I also used to paint photographs. Family portraits—that’s what I was to paint on [laughs]. Were people upset? Of course! [Laughter]. I discovered that if you put your paintbrush in watercolor and soap, when it mixes it makes suds, and then the color will stick to the photograph. So I was painting these beautiful photographs. I was about 9 or 10 years old. It was a way for paint to stay on slick paper. I used the same technique for painting on magazines—I painted over the movie stars in magazines. Then I started drawing a copy of those same movie stars. Because I was able to draw a copy of them—that’s when my family knew that I was very talented.

When I started painting, I stopped painting photographs.

SB: Can you speak more about your art and the material that you use to create your art?

GBG: Well, I started with oil painting. I’m not sure why I moved away from oil. Maybe because it was too dry or too slow for me. I then tried gouache, watercolor, and different mediums. I usually work with a medium for 8–9 years. I’m not sure how much more I can work with it. I still work with watercolor, but I am now into acrylic on plastic bags—the plastic bags that you can get from the grocery store. I take strips of the plastic bag and weave them. I have worked with this material for about 4–5 years.

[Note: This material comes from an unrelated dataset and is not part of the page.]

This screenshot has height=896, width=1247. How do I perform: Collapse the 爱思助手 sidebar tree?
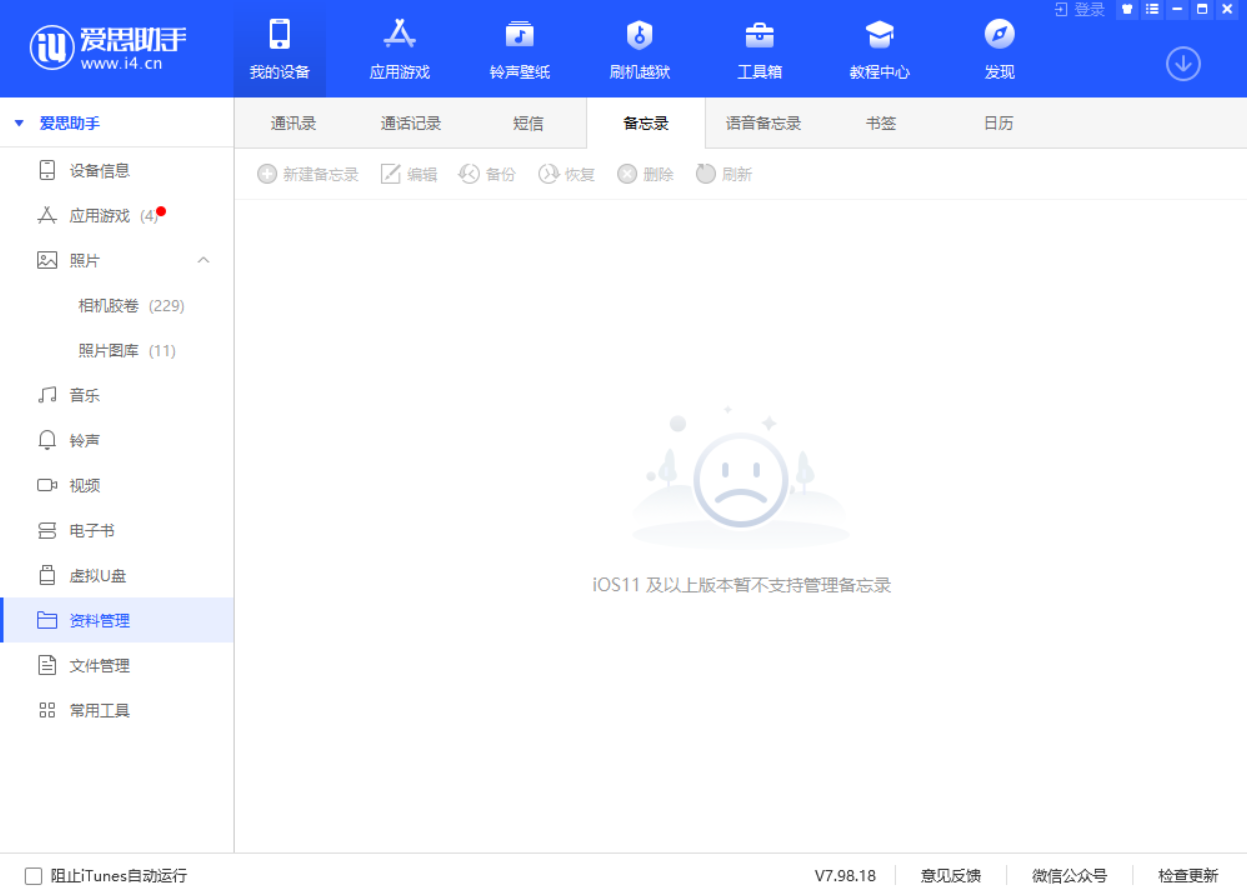(17, 122)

Before that, I was working with fabric, but I was not painting on fabric. I made tapestry—not with threads. What happens is that I go into different things. The Newark Museum had a workshop on weaving. It’s not my medium. I was more into rag weaving. My daughter could sew, and she had a lot of rags. I started buying fabric. The printed fabric was absolutely fascinating to me, it had a certain dimension. I would then weave landscapes—I made people figures.

But then, I needed a blue color, so I went into the plastic bags. The New York Times were coming in a blue bag, so I used that since I needed blue. I also use brown paper bags. What’s fascinating is that if you cut the brown paper bags into strips and dry them, they become stiff. I also used corrugated boxes before weaving. If you tear one layer of the corrugated cardboard boxes apart and put them together, it makes a difference. The color is the same, but the way the light hits it changes its color.

I’m fascinated with things that change. I take an accident and I make those accidents intentional. It takes you in a different direction.

The strips of corrugated cardboard were painted black, and it looked a lot like the beautiful dread locks on Black folks. Manuel Acevedo, when he was in high school, was a model for a portrait I did of him. I resisted gouache as a way to paint, then ink, because oil and water don’t mix. They washout without water pressure, so then you have to wait. When I used the corrugated strips on Manuel’s portrait, with his hair and all the people around him, he looked like Jesus Christ.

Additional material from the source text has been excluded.